Lhamo, a Tibetan farmer in southwestern China, lived her life mostly outdoors and put it online, posting videos of herself cooking, singing and picking herbs in the mountains around her village. By this fall, she had about 200,000 followers, many of whom praised her as cheerful and hardworking.

Over 400 of them were watching one evening in mid-September as Lhamo, 30, streamed a video live from her kitchen on Douyin, the Chinese version of the TikTok app. Suddenly, a man stormed in and Lhamo screamed. Then the screen went dark.

When Lhamo's sister Dolma arrived at the hospital a few hours later, she found Lhamo struggling to breathe, her body covered with burns.
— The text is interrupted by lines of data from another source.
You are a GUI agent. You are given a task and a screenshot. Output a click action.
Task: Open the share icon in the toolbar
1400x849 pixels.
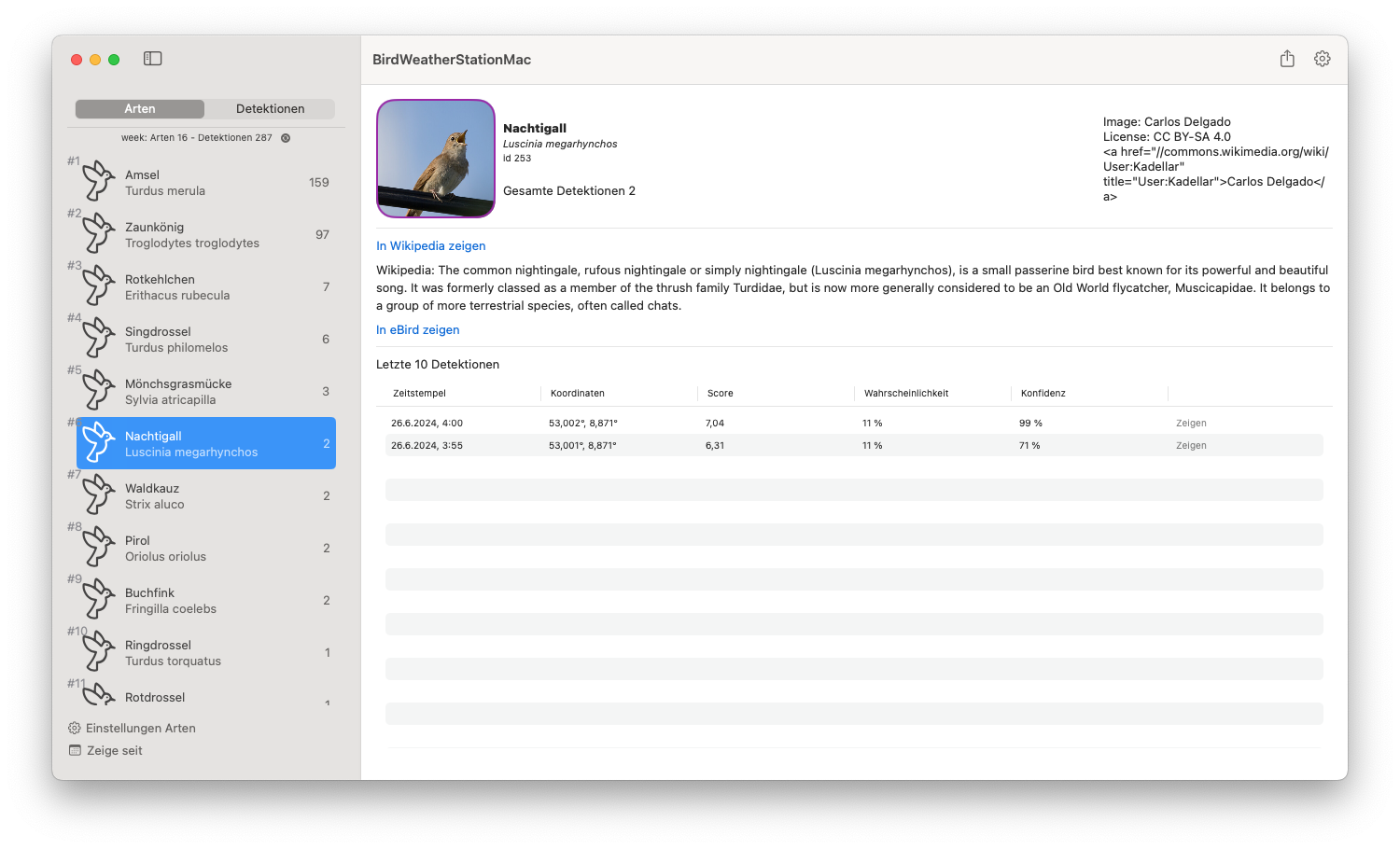(x=1287, y=58)
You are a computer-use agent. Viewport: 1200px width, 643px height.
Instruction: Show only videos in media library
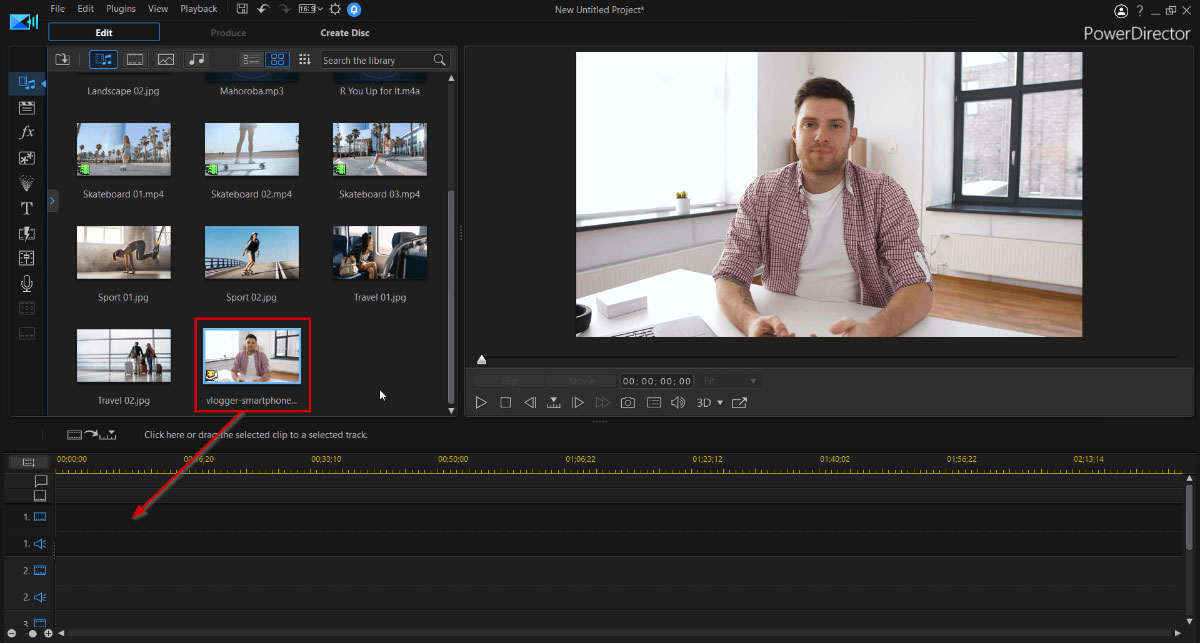tap(134, 60)
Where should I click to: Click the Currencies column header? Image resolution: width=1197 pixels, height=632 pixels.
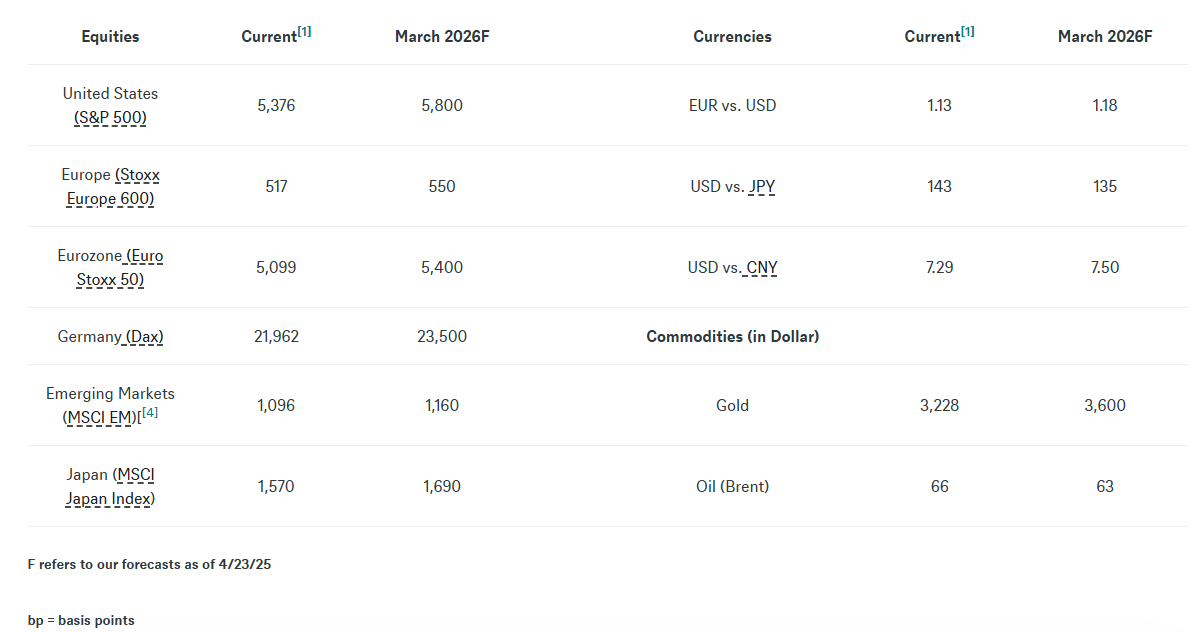coord(732,37)
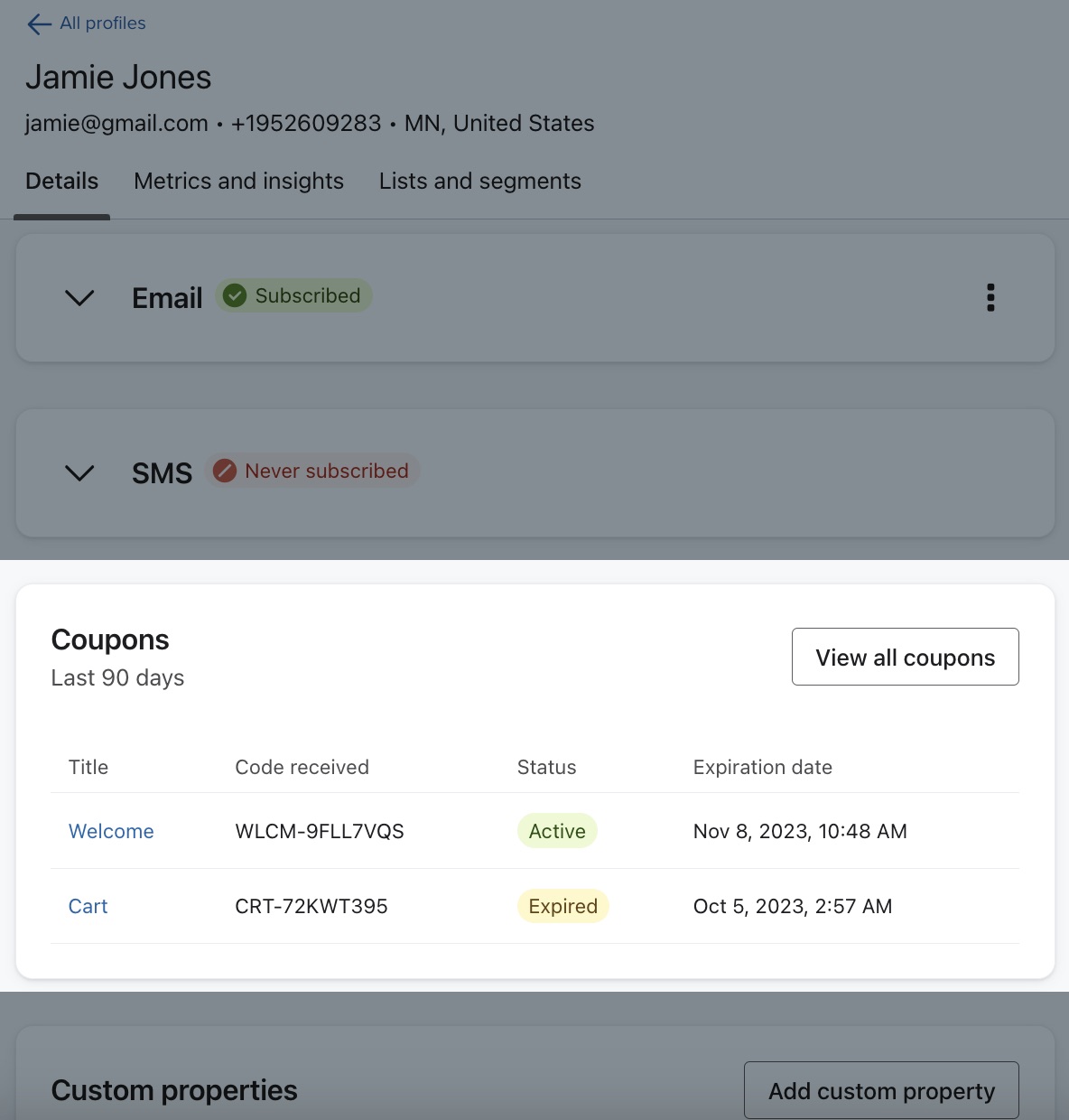Click the Active status pill for Welcome coupon
This screenshot has height=1120, width=1069.
pos(557,831)
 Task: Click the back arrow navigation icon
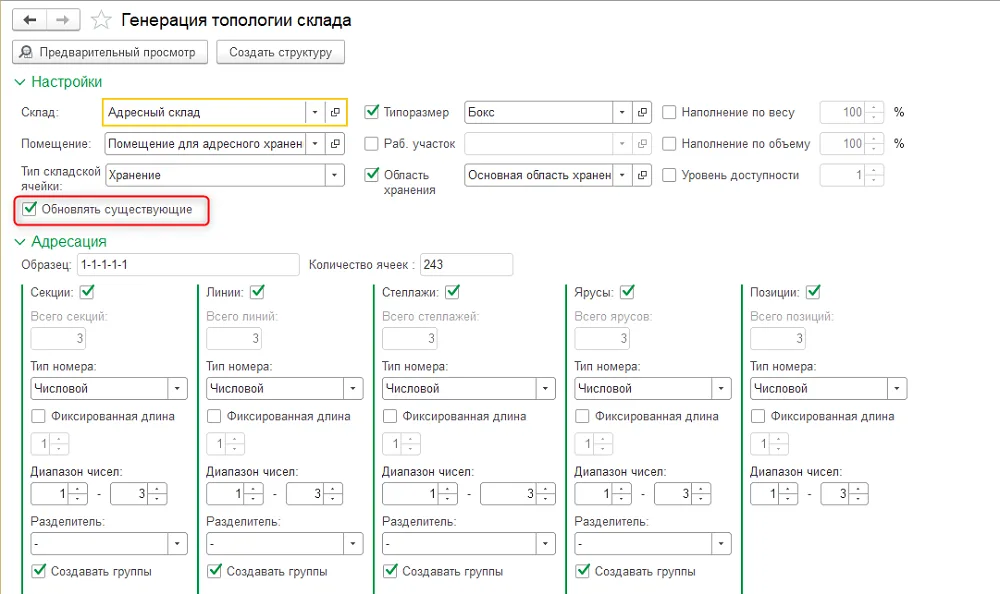click(29, 20)
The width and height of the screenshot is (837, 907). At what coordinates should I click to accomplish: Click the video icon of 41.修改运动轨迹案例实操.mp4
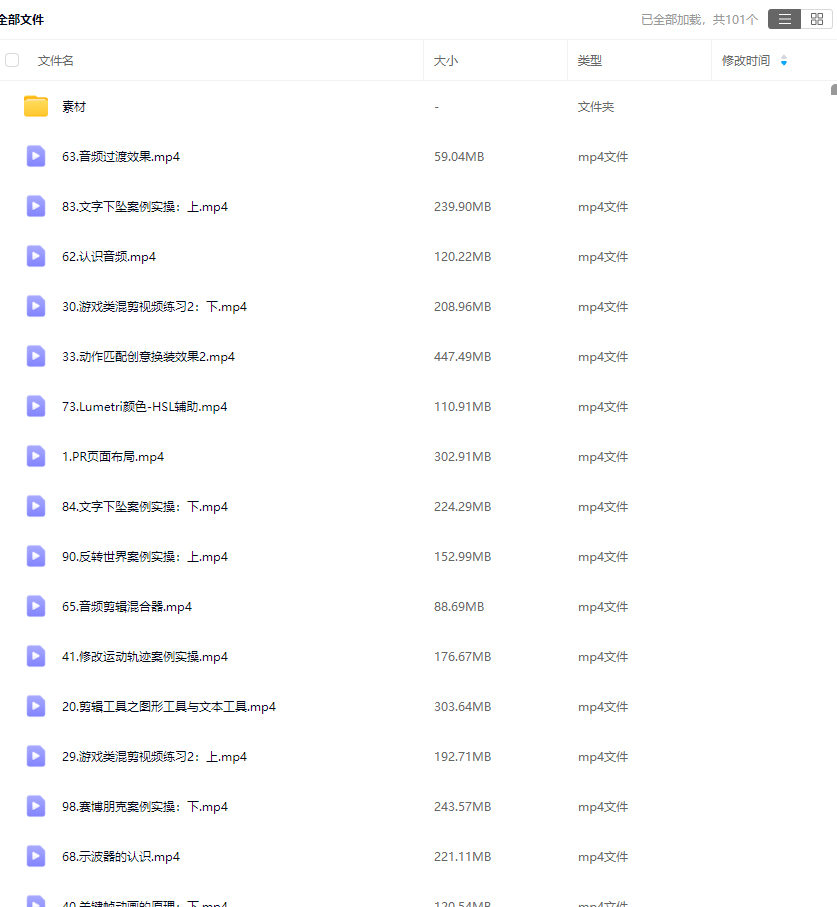click(x=36, y=656)
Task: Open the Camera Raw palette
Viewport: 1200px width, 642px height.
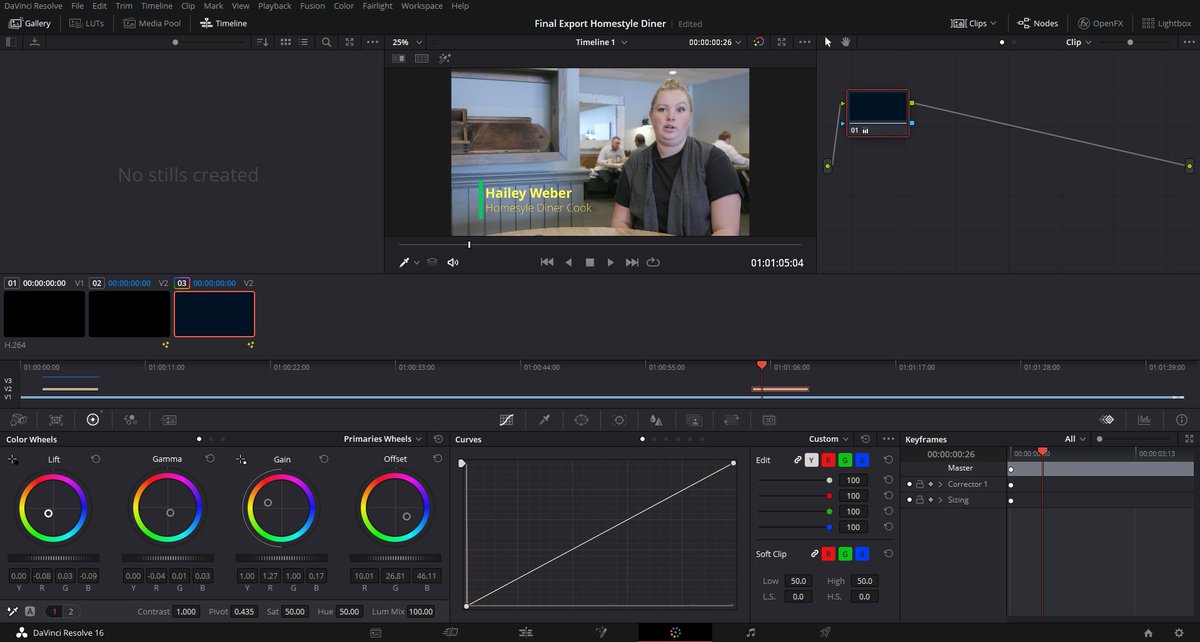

The police in Jinchuan County, where she lived, are investigating Lhamo's ex-husband in her attack in which she was doused with gasoline and set on fire.

"She looked like a piece of charcoal," said Dolma, who, along with her sister and many other Tibetans, goes by one name. "He burned almost all her skin off."

Lhamo died two weeks later.

Her case, one of several that have gained national attention this year, reflects the shortcomings of China's legal system in protecting women from domestic violence -- even when they repeatedly seek help, as Lhamo did.

More than 900 women have died at the hands of their husbands or partners since China's law against domestic violence was enacted in 2016, according to Beijing Equality, a women's-rights group.

The domestic-violence law promised police investigations and easier access to restraining orders, but enforcement is spotty and punishments are light in a society that stigmatizes divorce and pressures victims of abuse to keep silent. Activists say many police officers are not properly trained to handle domestic violence cases. In the countryside, where Lhamo was from, victims often lack social support networks and are less educated about their rights.

Just one day after Lhamo's death, Xi Jinping, China's top leader, told a U.N. conference on women that the "protection of women's rights and interests must become a national commitment."

The Chinese internet seized on the speech. And soon, people were calling for stronger enforcement of the domestic-violence law using the hashtag #LhamoAct. Within a day, the hashtag had been censored on Weibo, one of China's most popular social media platforms. Other hashtags condemned the failure of the police to prevent Lhamo's murder, including #StopNotActing and #PunishNotActing.